More specifically, Ginty seeks to better understand the links between the brain, the heart and stress.
“Stress is something that may appear different for everyone, but it happens in all of our lives,” Ginty said last year on “Baylor Connections,” sharing one example out of many of her approach to research. “While people’s individual responses are different, stress is a predictor of the development of cardiovascular disease — but not everyone who has stress gets cardiovascular disease. My research … is trying to figure out what it is about someone’s responses in their brains or their cardiovascular system that is different from someone else’s, and to identify what it is to develop interventions to prevent the increased risk.”
An assistant professor of psychology and neuroscience at Baylor since 2016, Ginty’s resume is impressive.
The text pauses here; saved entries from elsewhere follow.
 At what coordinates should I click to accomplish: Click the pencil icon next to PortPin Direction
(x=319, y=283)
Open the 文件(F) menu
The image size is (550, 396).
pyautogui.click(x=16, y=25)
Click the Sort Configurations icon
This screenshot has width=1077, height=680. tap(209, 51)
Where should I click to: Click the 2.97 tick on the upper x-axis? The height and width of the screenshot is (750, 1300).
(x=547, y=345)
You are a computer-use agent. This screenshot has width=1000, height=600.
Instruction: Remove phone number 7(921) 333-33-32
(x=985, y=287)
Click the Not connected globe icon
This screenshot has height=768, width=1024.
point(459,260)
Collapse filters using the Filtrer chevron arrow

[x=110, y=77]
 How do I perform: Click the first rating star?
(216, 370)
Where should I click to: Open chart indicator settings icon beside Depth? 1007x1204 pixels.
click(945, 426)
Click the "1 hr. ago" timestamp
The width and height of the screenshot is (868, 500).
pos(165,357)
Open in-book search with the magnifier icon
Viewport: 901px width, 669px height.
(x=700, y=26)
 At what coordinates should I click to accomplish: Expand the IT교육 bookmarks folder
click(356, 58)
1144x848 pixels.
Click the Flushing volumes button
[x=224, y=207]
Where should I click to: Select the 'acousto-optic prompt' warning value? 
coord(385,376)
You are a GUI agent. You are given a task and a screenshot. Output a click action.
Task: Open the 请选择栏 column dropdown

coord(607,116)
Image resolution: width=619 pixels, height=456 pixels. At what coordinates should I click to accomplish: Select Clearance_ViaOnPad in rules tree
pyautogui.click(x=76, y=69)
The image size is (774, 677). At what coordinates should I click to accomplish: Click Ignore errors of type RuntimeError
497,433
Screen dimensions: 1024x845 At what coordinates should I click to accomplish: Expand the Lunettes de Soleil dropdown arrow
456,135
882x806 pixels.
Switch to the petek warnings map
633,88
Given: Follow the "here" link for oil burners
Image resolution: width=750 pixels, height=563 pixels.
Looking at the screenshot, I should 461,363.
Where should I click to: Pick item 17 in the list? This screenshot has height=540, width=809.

She was named a “Rising Star” by the Association of Psychological Science in 2018, and earlier this year, she received a highly-competitive K01 Research Scientist Development Award from the National Institutes of Health. One recent research project looked at how physiological responses to stress can impact cardiovascular responses; another studied people’s response to the COVID-19 pandemic.
Ginty also equips people with practical tips to understand, process and cope with stress. Last year, her research led to the release of a video series aimed at helping viewers understand the impact of stress and develop coping mechanisms. The project grew from her research into biological responses to stress and adaptation during a potentially stressful transition period — in the case of this project, a student’s transition to college. The videos (found here, here and here) feature students discussing stressors and their response to it, and share a variety of tips to help people deal with and re-frame the stressors.
Sic ’em, Dr. Ginty!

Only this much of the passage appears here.